Dilma autoriza PMDB a negociar cargos

Um dia depois de ignorar a pressão do PMDB e se recusar a ceder uma cadeira ao partido no seu núcleo político além da já ocupada pelo vice-presidente Michel Temer, a presidente Dilma Rousseff decidiu fazer um agrado aos peemedebistas, iniciando um processo de paz com o parceiro.

Leonencio Nossa, Denise Madueño e João Domingos, O Estado de S.Paulo

12 de janeiro de 2011 | 00h00

Por intermédio do ministro da Casa Civil, Antonio Palocci, Dilma autorizou o PMDB a negociar diretamente com os petistas os cargos que desejam manter nos ministérios tocados pelo PT e que eles consideram ser vitais para a máquina partidária. É o caso, por exemplo, da presidência da Funasa, que tem orçamento de R$ 5 bilhões.

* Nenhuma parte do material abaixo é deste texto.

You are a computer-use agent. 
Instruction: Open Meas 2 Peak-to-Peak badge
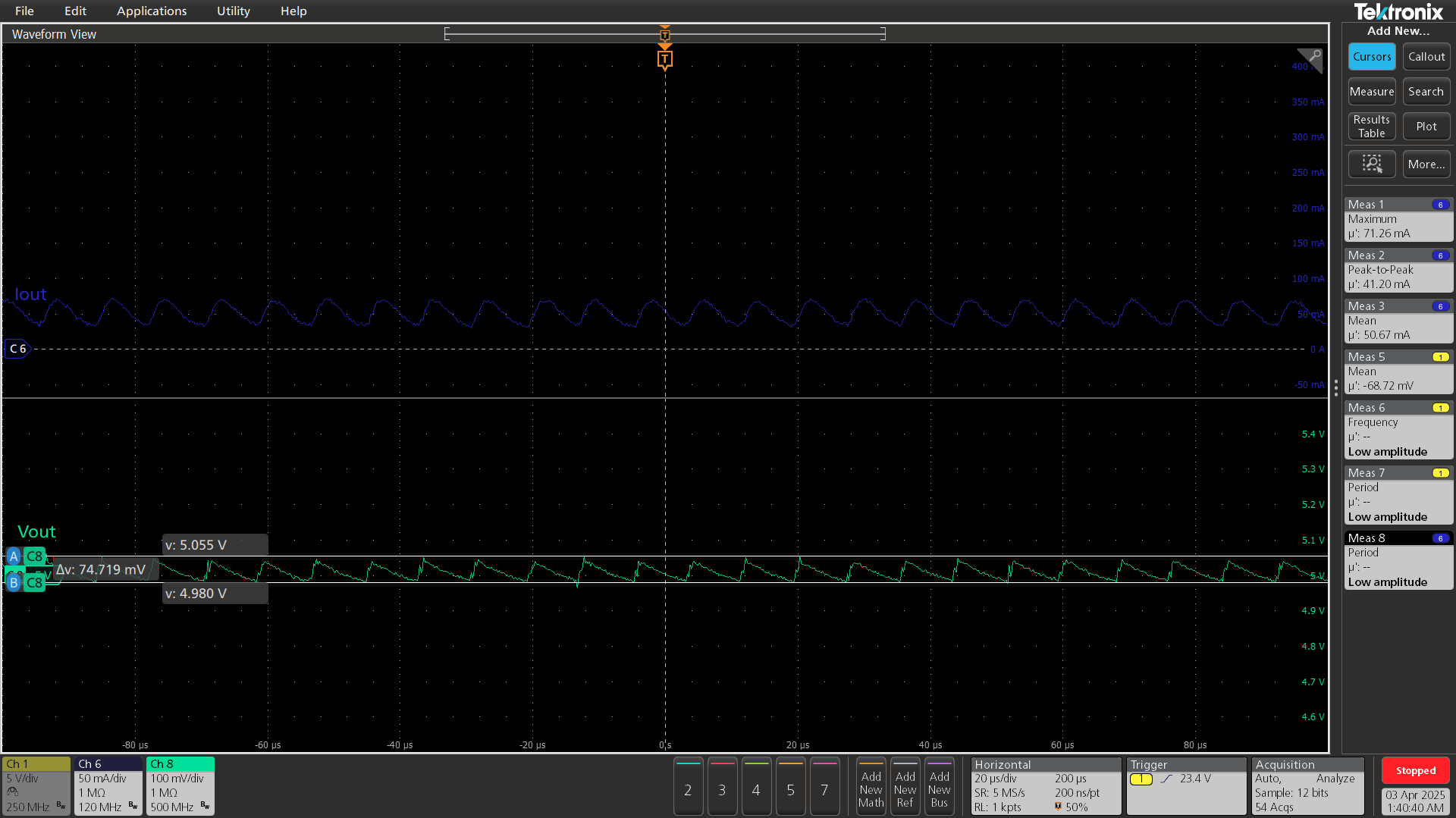[x=1398, y=271]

O PMDB luta para impedir a demissão de Faustino Lins, indicado pelo líder do partido na Câmara, Henrique Eduardo Alves (PMDB-RN).

Em compensação, o PMDB comprometeu-se com Palocci a apoiar a candidatura de Marco Maia (PT-RS) à presidência da Câmara, além de não formalizar um bloco parlamentar com o PP, PR, PTB e PSC, que teria 202 deputados e condições de dominar os principais cargos na Casa.

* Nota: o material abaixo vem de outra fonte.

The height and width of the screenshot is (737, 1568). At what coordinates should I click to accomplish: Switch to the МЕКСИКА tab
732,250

Logo pela manhã, Palocci convocou para uma conversa o vice Michel Temer e o líder Henrique Eduardo Alves. Falou-lhes que ao governo não interessava a briga entre o PT e o PMDB por cargos de segundo escalão, que o desgaste político é certo e que todos sairiam perdendo. Os peemedebistas queixaram-se do avanço do PT sobre os cargos do PMDB. Palocci respondeu que eles estavam autorizados a negociar diretamente com os ministros a manutenção dos cargos dos afilhados.

À tarde, Temer foi à casa de Marco Maia anunciar o apoio do PMDB à candidatura dele à presidência da Câmara. PT e PMDB têm um acordo de rodízio no comando da Câmara. Em 2013, caberá ao partido de Temer eleger o novo presidente. O candidato é Henrique Alves.

Pente-fino. Na reunião de ontem, peemedebistas e petistas fizeram uma checagem de nome por nome da bancada peemedebista para identificar possíveis dissidentes na eleição para a Câmara no dia 1.º de fevereiro. Também montaram uma agenda de reuniões de Maia com deputados nos Estados.

As primeiras serão no Paraná e em Santa Catarina, Estados governados por partidos de oposição, PSDB e DEM, na próxima quinta-feira.

Na segunda-feira, também a pedido de Palocci, Temer havia conversado com o deputado Eduardo Cunha (PMDB-RJ). Ele e Henrique Alves vinham verbalizando o descontentamento do PMDB. Cunha chegou a anunciar que apresentaria uma emenda à medida provisória do salário mínimo para aumentá-lo de R$ 540 para R$ 560.

Na tarde de ontem, Henrique Alves procurou o ministro da Saúde, Alexandre Padilha, para falar da importância da Funasa para o PMDB. Os dois haviam trocado xingamentos pelo telefone por causa dessa questão. Padilha comprometeu-se a segurar a nomeação do novo presidente da Funasa e a manter as negociações.